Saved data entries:
################

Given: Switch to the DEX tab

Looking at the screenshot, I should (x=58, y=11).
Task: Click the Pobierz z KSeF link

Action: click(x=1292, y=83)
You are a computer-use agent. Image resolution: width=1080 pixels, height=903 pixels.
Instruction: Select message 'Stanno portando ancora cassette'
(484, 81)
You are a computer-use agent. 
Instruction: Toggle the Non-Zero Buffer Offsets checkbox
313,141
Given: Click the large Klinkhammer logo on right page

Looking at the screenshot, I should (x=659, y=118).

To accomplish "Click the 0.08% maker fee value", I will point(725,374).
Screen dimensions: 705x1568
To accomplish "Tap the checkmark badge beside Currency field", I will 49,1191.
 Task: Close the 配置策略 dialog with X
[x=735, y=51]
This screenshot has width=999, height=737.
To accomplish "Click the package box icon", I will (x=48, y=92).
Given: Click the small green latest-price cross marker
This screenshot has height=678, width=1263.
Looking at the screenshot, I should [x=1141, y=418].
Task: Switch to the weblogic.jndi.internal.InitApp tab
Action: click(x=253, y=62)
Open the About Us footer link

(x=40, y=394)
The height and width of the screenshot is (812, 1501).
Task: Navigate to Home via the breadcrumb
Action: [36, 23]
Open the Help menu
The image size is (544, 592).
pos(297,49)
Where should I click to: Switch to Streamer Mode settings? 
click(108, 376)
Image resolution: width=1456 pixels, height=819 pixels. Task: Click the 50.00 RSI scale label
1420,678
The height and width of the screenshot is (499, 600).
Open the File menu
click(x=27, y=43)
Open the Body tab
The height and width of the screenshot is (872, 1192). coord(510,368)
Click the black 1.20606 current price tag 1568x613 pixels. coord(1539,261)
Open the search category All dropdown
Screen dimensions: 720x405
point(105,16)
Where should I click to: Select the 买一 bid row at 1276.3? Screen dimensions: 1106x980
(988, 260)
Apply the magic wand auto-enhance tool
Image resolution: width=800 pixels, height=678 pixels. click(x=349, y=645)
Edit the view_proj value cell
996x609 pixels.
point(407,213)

################

> _Your assignment_: Copy out every line of the data where the word "computer" occurs.

> _Solution to this problem_:
You are a computer-use agent. Image resolution: width=1080 pixels, height=903 pixels.
You are a computer-use agent. 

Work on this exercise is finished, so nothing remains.